I’ve nearly drowned twice in this city. In the corner of a wet alleyway with my right sleeve rolled up to the elbow and blood trickling out from the black socket in my skin, turning the water pink all around me. I breathed it in and tasted something copper and thought of pennies under my tongue, and summers at Grandma’s, and hot green grass, and cousins.

Both times Gerd’s the one to drag me out before I’m under. I’m too good of a customer to die.

Whore on the corner, Virtue. Knew her when. She says I oughta quit.

Spend more time on the stuff than off it lately. City’s too much to handle straight. Especially these days, after the war. The war that swallowed me up, swallowed all of us up, and then there was nothing else.

Did we lose? We didn’t win. I guess that narrows it. And in reparations, the dreams went away, along with the sky, and how we saw things. We traded it all for skyscrapers and cigarettes and soap.

*

The next time I see them, we’re riding to 5th and Dominion together, and the little one stares up at me without expression. I’m sweating hard and seeing double ‘cause I took a hit just an hour before and it’s all getting harder to shake these days.

I stare back at her, and I keep on seeing Her, the woman, the one from before the dreams left. I ask the man her name.

‘Certainty.’

Certainty. The other was called Hope.

‘Quid pro quo,’ the man without his glasses reminds.

‘Oh,’ I say. ‘Luna.’

‘Short for Lughnasadh?’ he asks.

‘Yeah.’

‘I’m Mätr,’ he supplies. ‘Well met.’

The train only gets as far as 4th and Islington. The tracks to take us to the Life District are walled up, and no one knows how to get there anymore.

*

I can only talk about the city as far as I know it, which isn’t very much.

I want to say that before the dreams left the people were different, but for all I know, it was the people that scared them off. And then the war came. And then we had to get used to scars.

In my gut there’s a feeling that before the war, there was no such word as Compromise. No negotiation between what we’d like to happen and what was. We were young like that.

These days life is a series of compromises, and the city’s getting smaller. The rain’s getting colder. I’m getting sicker. Because I’ve run out of ways even to negotiate, except with the vial, and the endless gnawing between each tiny little window called respite.

One time begging quarters in downtown I see Virtue, the whore, the one I knew when. She asks me how my Grandma is, but I only hear the tone, so I think she’s asking how I’m doing. I tell her ‘dead.’
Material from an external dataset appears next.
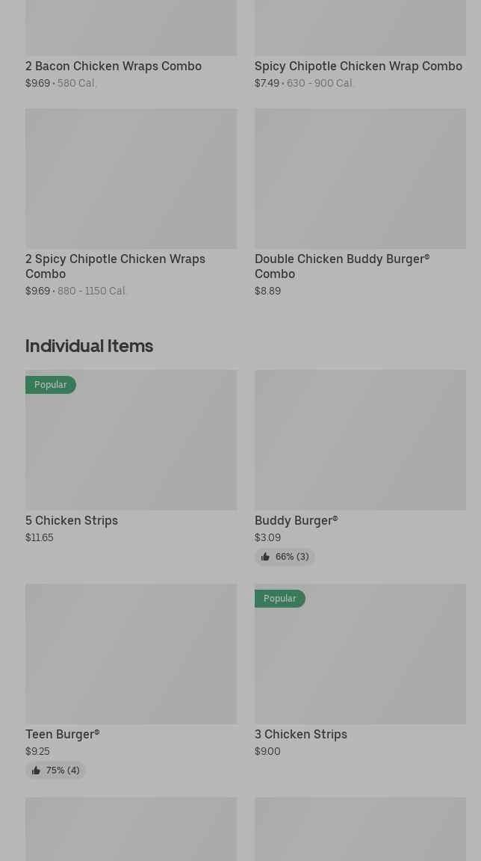The height and width of the screenshot is (861, 481).
Task: Open the 3 Chicken Strips item image
Action: [360, 661]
On the corner of 1st and Jester we look up in the morning haze and see the billboards burning out their lights, sun-faded and murky, flashing state warnings. I see my guy up there, the guy I met in the terminal.

Wanted. For murder.

Euthanasia, more like. Can’t see how anyone wouldn’t be grateful to kick it in a place like this.

‘You know him?’ asks Virtue.

‘Maybe someday.’

A bomb goes off up on Broxton and we lose our hearing for a while.

*

The third time I see them, they’re wearing gas masks and Mätr is forcing a rifle into my hands, and the police have got us surrounded.

I’m sick on three days’ withdrawal and the edges of everything seem wet and shiny and too real and Mätr is a voice by my ear going ‘everything’s going to turn up sunshine,’ and I don’t remember anything after that.